Un des virus mis en lumière est celui de l’ectromélie murine, de la famille de la variole chez les souris. «Nous étions sceptiques, mais en cherchant dans la littérature, nous avons constaté qu’il y avait eu des cas chez les humains», relate le chercheur. Un des résultats importants de ce projet de recherche est ainsi la redécouverte de virus zoonotiques, qui avaient fait l’objet de publications éparses, mais qui n’avaient jamais été intégrés dans les bases de données.

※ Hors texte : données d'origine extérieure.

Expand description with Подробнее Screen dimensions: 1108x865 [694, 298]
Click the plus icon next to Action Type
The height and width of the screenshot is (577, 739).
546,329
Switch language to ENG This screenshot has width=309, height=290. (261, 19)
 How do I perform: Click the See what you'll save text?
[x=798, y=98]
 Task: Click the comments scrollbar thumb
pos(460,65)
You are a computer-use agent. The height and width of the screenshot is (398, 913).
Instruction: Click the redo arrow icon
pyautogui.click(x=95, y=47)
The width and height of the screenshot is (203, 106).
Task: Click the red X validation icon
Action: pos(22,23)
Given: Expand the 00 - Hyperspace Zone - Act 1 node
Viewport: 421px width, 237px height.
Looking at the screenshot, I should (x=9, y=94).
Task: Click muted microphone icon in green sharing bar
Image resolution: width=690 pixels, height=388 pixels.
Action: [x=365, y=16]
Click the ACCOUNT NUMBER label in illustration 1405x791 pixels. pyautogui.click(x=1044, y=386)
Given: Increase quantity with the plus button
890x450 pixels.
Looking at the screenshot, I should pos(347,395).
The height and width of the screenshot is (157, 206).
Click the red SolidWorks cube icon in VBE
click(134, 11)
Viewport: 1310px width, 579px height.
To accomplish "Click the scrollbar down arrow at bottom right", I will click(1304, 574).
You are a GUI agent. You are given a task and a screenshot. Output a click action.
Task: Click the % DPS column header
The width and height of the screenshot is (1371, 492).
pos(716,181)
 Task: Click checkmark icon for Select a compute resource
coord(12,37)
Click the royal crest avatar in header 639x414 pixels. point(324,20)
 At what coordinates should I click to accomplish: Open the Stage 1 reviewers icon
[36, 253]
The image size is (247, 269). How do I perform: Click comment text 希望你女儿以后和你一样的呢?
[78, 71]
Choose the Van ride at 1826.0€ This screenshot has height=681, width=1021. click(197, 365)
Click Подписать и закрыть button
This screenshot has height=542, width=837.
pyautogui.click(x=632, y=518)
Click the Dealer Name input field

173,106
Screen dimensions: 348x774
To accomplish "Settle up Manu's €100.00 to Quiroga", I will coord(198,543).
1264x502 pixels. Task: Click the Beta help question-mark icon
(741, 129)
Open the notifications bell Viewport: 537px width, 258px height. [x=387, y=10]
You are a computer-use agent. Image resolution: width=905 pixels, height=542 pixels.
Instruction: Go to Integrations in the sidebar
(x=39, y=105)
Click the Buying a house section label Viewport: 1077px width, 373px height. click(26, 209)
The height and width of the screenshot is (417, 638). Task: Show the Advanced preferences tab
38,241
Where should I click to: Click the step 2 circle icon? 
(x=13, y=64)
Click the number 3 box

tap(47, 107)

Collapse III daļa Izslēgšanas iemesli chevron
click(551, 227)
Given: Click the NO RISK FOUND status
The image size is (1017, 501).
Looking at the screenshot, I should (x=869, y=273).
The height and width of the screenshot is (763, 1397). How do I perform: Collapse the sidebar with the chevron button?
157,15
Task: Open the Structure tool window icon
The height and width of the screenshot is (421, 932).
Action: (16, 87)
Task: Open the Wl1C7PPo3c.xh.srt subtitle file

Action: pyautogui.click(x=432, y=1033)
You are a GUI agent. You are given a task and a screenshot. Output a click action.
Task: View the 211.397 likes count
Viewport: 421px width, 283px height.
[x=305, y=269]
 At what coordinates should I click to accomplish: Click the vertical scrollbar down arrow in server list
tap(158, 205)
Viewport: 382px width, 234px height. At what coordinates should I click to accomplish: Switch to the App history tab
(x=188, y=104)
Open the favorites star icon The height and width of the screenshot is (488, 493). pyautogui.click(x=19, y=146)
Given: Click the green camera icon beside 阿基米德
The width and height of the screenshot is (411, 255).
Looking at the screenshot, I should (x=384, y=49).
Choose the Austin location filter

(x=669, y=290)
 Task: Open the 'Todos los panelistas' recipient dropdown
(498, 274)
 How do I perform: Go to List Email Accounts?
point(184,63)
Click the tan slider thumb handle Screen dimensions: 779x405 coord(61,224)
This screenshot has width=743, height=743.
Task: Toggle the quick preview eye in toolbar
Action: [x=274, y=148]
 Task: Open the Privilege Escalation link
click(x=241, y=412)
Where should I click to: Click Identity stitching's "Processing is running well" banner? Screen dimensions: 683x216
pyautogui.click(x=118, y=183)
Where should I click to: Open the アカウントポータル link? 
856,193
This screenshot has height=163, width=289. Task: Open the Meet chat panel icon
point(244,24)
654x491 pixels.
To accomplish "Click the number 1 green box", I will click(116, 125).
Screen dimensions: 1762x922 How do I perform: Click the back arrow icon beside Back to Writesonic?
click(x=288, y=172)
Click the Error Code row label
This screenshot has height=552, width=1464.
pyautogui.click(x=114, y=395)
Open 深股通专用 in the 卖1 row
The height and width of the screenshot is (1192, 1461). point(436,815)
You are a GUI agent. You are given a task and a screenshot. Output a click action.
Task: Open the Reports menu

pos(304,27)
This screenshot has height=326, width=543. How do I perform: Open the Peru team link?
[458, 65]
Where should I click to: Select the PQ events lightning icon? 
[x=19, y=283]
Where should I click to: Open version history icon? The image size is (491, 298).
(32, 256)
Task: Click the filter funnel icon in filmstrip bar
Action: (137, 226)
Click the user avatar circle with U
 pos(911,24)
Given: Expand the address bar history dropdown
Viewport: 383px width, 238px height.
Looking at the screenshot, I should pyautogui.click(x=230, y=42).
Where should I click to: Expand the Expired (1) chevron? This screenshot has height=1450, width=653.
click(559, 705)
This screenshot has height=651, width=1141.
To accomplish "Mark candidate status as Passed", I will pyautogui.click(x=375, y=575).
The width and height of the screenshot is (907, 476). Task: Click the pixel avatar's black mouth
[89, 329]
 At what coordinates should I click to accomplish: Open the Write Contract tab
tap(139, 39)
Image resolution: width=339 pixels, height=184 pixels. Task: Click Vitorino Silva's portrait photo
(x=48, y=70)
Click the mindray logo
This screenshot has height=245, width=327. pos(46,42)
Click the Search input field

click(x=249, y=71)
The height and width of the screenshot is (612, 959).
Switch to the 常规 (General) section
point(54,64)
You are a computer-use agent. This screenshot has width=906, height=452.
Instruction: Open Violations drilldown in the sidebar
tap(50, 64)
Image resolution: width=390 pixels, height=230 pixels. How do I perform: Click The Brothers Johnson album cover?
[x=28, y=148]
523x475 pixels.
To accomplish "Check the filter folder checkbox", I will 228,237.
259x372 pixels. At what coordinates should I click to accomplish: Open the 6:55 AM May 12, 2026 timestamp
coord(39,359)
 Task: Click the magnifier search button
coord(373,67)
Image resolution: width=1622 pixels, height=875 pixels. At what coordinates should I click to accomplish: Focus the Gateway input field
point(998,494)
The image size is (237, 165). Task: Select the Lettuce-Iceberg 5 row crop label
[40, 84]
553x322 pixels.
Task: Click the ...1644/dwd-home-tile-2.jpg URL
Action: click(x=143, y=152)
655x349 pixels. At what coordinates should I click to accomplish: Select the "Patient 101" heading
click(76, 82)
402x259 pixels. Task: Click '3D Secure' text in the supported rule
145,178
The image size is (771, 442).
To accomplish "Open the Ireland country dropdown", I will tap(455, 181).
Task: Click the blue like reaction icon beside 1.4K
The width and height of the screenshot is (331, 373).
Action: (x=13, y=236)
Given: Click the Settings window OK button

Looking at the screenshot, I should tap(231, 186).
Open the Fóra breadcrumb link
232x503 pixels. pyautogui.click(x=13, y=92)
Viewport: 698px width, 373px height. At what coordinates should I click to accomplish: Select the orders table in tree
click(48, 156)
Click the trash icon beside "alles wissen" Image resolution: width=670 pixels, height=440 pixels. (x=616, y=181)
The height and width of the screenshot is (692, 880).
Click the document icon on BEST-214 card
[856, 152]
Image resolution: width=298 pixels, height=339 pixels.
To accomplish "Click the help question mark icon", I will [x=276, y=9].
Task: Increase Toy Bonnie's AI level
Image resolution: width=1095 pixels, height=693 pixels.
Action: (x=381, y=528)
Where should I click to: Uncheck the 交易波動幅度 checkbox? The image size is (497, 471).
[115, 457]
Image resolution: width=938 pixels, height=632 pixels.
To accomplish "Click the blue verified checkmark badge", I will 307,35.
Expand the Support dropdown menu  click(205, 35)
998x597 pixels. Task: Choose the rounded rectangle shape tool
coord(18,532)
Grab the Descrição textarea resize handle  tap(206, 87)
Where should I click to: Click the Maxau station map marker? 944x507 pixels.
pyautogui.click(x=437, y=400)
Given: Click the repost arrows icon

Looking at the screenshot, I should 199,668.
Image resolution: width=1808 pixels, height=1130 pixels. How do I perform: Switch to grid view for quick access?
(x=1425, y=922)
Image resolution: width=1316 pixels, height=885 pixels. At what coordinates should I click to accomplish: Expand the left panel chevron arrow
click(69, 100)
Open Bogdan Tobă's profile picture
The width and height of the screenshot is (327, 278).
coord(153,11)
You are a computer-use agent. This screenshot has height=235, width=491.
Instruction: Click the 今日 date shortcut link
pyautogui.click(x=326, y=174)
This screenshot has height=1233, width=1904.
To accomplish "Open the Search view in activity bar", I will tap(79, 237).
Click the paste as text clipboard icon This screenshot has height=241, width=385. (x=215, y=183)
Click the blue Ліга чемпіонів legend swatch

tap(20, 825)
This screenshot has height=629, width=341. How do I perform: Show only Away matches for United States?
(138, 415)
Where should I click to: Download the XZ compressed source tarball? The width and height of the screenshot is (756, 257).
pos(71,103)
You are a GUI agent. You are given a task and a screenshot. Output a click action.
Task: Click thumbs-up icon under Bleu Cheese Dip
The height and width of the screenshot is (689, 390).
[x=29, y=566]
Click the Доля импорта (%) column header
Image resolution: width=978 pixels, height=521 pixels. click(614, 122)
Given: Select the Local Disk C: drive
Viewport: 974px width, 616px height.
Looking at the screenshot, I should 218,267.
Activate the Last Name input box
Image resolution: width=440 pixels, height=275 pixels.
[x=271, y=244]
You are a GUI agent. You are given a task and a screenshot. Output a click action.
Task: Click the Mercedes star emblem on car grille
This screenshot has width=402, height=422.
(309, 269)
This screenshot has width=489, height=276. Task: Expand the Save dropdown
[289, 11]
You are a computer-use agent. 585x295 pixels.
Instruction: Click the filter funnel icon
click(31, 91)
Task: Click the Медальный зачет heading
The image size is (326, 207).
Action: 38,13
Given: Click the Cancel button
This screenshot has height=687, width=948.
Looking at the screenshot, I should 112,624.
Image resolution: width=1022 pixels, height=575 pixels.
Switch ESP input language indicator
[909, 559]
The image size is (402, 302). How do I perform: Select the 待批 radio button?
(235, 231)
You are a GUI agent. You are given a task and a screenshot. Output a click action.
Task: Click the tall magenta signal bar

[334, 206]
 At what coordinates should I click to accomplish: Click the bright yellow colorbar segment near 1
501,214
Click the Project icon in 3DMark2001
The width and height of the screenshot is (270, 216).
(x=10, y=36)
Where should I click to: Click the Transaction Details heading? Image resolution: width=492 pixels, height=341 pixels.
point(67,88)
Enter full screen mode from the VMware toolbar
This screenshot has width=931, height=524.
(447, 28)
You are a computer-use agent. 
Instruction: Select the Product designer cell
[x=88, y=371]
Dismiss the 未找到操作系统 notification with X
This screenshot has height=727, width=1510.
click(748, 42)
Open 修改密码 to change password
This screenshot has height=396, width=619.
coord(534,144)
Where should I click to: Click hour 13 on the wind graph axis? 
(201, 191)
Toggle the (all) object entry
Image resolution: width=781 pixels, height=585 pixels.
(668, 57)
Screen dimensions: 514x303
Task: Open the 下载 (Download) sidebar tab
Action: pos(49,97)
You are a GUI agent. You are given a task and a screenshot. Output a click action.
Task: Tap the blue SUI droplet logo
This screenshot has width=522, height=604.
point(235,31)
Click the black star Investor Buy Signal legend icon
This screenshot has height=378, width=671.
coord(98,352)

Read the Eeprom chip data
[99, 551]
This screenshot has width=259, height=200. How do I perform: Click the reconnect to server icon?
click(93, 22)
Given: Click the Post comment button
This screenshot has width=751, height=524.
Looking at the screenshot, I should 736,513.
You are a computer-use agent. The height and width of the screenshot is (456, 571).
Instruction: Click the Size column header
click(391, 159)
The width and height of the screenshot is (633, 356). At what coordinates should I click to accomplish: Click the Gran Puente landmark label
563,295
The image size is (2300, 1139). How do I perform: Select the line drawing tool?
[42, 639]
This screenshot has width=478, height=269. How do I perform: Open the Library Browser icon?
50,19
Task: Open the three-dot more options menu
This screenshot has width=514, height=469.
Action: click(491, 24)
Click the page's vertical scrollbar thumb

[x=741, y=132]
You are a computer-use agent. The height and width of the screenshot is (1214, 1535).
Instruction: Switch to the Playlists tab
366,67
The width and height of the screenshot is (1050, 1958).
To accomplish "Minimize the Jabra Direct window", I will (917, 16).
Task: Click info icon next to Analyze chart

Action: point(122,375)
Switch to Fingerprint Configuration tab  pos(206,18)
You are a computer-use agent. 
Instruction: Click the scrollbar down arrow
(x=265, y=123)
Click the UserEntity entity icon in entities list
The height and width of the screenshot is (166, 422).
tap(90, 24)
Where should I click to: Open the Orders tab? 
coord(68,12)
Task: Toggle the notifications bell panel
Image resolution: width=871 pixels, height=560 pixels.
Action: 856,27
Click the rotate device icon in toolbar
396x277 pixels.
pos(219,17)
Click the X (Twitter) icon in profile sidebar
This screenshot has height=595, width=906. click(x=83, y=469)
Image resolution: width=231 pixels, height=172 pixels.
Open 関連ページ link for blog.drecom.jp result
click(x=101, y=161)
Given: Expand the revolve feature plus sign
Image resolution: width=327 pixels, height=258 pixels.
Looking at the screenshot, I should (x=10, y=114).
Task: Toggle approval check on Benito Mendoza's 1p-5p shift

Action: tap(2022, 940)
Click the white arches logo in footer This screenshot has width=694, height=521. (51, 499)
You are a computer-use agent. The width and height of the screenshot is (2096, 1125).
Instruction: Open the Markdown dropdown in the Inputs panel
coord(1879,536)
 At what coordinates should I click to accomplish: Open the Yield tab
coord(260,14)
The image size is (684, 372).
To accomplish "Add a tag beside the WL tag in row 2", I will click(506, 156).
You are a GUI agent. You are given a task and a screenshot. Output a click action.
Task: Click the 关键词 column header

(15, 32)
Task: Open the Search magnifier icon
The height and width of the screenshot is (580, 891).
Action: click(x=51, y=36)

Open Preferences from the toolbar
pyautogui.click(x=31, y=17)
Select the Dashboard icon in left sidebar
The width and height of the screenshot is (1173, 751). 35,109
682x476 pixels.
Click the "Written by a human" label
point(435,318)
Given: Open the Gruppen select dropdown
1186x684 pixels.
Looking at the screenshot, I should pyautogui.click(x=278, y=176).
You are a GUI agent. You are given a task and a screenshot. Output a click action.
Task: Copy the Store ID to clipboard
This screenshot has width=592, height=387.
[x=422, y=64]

Définir des zones «chaudes»

Un autre aspect novateur de la recherche est la cartographie des résultats pour mieux comprendre les interactions virus-mammifères à l’échelle globale. «Notre modèle fait des prédictions spatiales, mais plus précisément, indique spécifiquement dans quel groupe de mammifères et à quel endroit on risque de trouver certains types de virus», résume Timothée Poisot.

L’équipe a désigné deux zones à explorer. Le bassin amazonien, en Amérique du Sud, d’abord, où les interactions entre les hôtes et les virus sont plus originales qu’ailleurs et où il est plus probable d’observer de nouvelles interactions, mais également l’Afrique centrale, où l’on a trouvé de nouveaux hôtes potentiellement porteurs de virus zoonotiques. «On décale vraiment les endroits où il faut aller étudier les mammifères pour faire la découverte de nouveaux virus», explique-t-il. Les deux régions devraient donc intéresser les virologues s’ils veulent comprendre la diversification des systèmes hôtes-virus et le risque zoonotique qu’ils représentent.

C’est d’ailleurs la prochaine étape: restituer l’information pour qu’elle soit facile à utiliser par les partenaires sur le terrain. «On veut faciliter l’adoption du modèle par les parties prenantes. Maintenant, on sait quelle espèce surveiller, à quel endroit et pour quel type de virus», conclut Timothée Poisot. Une brique essentielle dans la prévention d’une prochaine pandémie.

À propos de cette étude

L’article «Network embedding unveils the hidden interactions in the mammalian virome», par Timothée Poisot et ses collègues, a été publié le 24 avril 2023 dans Patterns.

Un communiqué en anglais a été émis par le Viral Emergence Research Initiative.